##### Extract to read #####

3.1 Pathway one: regulation and coding of legal technology

Taking into consideration the sociological modelling of the dynamics of the legal profession, a current trend indicates the usurpatory movement of a new actor, i.e. legal tech start-ups,44 by which the existing actors in small law firms and individual practices are being further marginalised within the profession, because legal start-ups could offer the same service more effectively, cheaper or with higher cost transparency. These small law firms and individual practitioners are the last remnants of the legal elite of yore, when the legal profession was a safe space for social reproduction of the legal elite through the social molecule of the bourgeois family, whose family law business was the means of production. This model has been pushed to the fringes of the legal market by the rise of Big Law as a means for the upwardly mobile to move to higher strata of the legal profession.45 Legal tech start-ups will usurp small law firms and individual practices with ease, albeit not replacing them, but rather by proletarising their labour through offering platforms for their services, thus devaluating their commodities through increased price transparency and by gatekeeping their access to the legal market.46

Establishing legal control over legal technology, their manufacturers and the trainers of these manufacturers may be a viable pathway. Legal control could be achieved through three strategic actions. First, licensing of legal technology; second, credentialisation of manufacturers (and possibly also the users) of legal technology; third, control over the trainers of these manufacturers and users of legal technology through accreditation, i.e. control over the tertiary education institutions and their study programmes. If such exclusionary measures are not taken by the legal profession, legal tech start-ups may eventually be able to perform with an even smaller number of legal professionals.

3.2 Transformation one: jurisprudence as applied study of technology and society

Legal education can accommodate for this by educating builders and users of legal tech. This can be in the shape of IT specialists with an understanding of law in the fashion of T-shaped lawyers,47 or in the shape of legal specialists like lawyer-linguists. There are, however, dynamics within the legal profession that might hinder such adaptation of legal education. For example, the Danish legal profession is wary, however, of specialisation, strongly following the dogma of the monolithic unity of the legal profession. What could be done is a new study programme of law and IT. In order to make these machines effective, such an education should not merely be a bi-disciplinary Frankenstein including half an IT degree and half a law degree. Automated, digitalised jurisprudence as an applied science would then be the study of how technology can be used to regulate society. This form of jurisprudence would be an applied study of the interaction between technology and society, becoming the applied mode of science and technology studies, which is an established cross-discipline of technology studies and social sciences.

#####

== Task set ==
1 – Answer these questions about the passage on legal technology:
(a) What three strategic actions could achieve legal control over legal technology?
(b) Which country's legal profession is described as wary of specialization?
(c) The new form of jurisprudence would become the applied mode of which established cross-discipline?
2 – Copy the passage on legal technology word for word from "Establishing legal control" to "of legal professionals.".

##### Data block #####

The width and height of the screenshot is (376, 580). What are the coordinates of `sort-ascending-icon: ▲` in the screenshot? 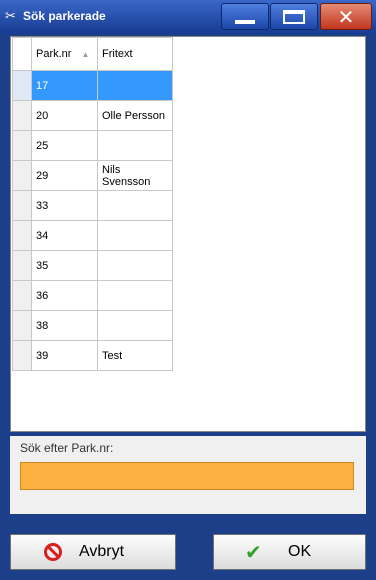 It's located at (86, 54).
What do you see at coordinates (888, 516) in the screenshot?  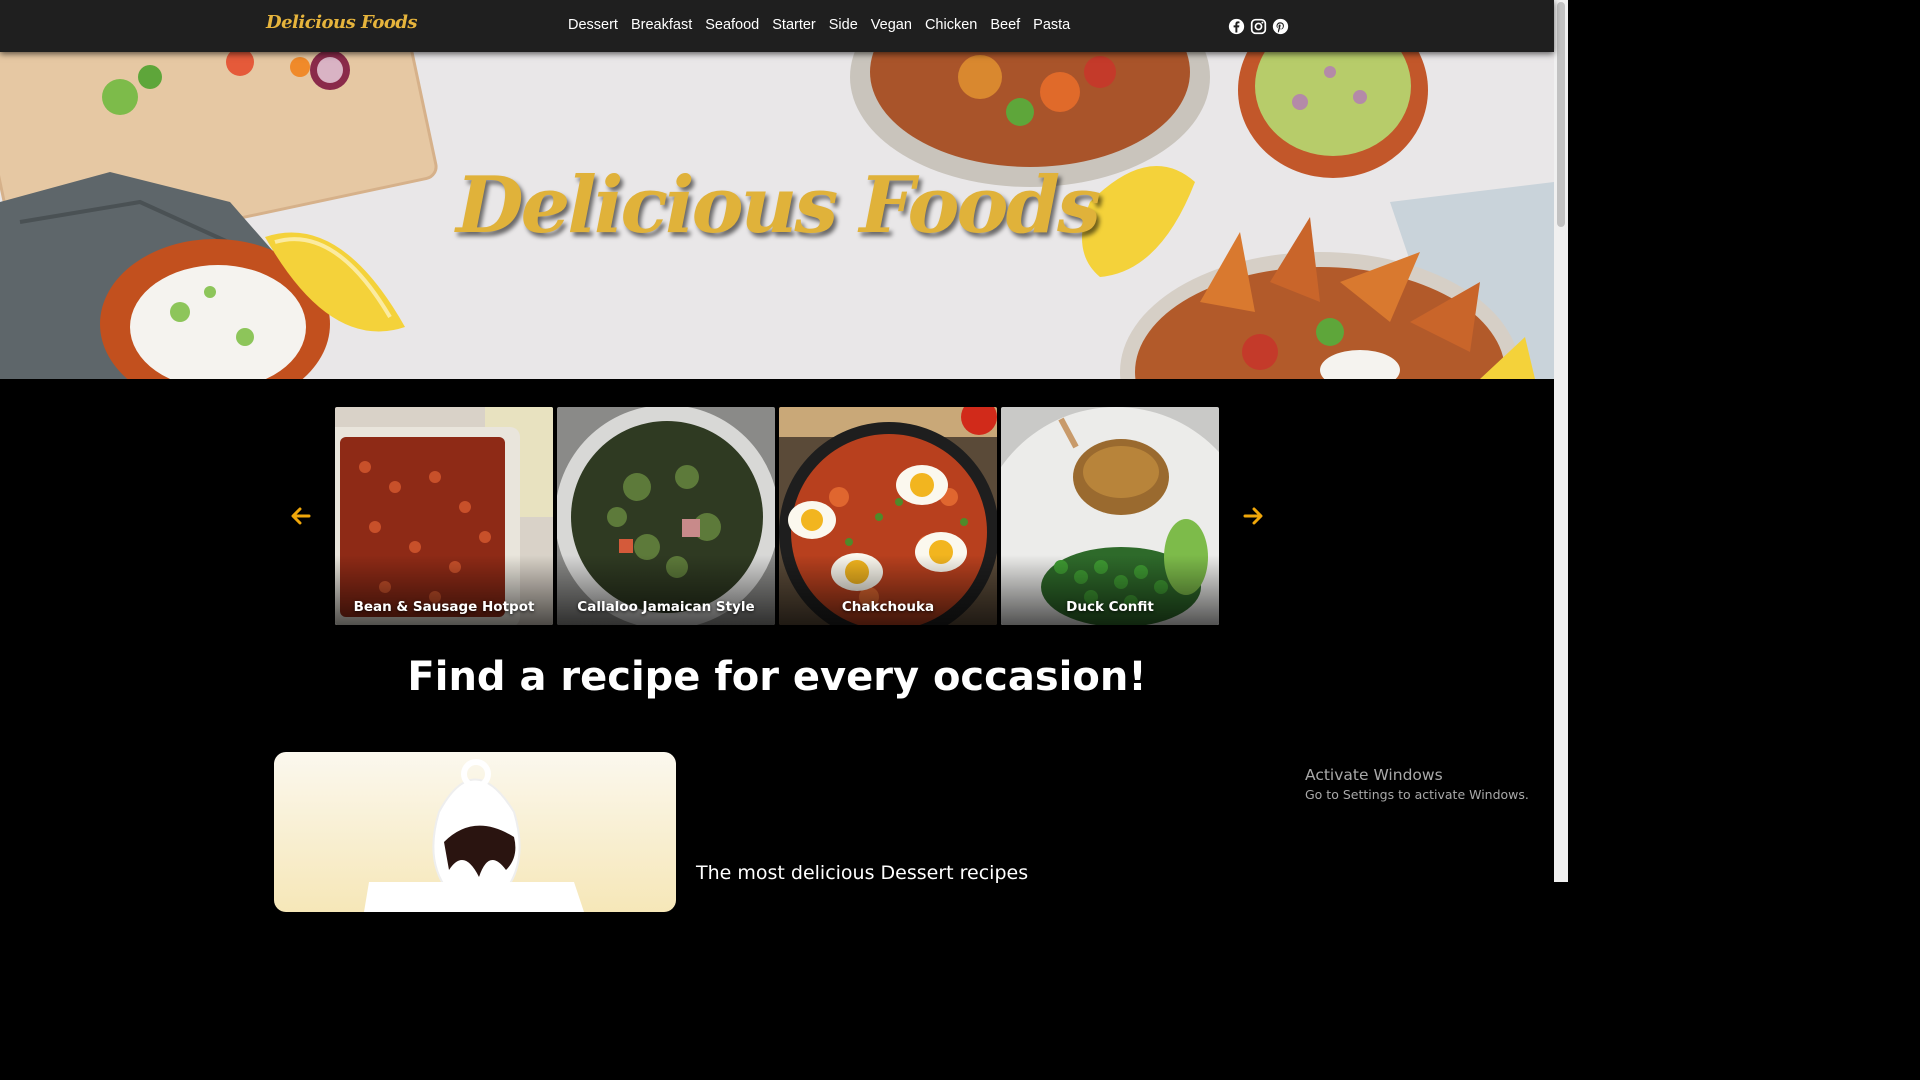 I see `carousel-card: Chakchouka` at bounding box center [888, 516].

#####

== Responses in order ==
1 –
(a) Licensing of legal technology; credentialisation of the manufacturers (and possibly also the users) of legal technology; and control over the trainers of these manufacturers and users through accreditation, meaning control over tertiary education institutions and their study programmes.
(b) Denmark.
(c) Science and technology studies.

2 –
Establishing legal control over legal technology, their manufacturers and the trainers of these manufacturers may be a viable pathway. Legal control could be achieved through three strategic actions. First, licensing of legal technology; second, credentialisation of manufacturers (and possibly also the users) of legal technology; third, control over the trainers of these manufacturers and users of legal technology through accreditation, i.e. control over the tertiary education institutions and their study programmes. If such exclusionary measures are not taken by the legal profession, legal tech start-ups may eventually be able to perform with an even smaller number of legal professionals.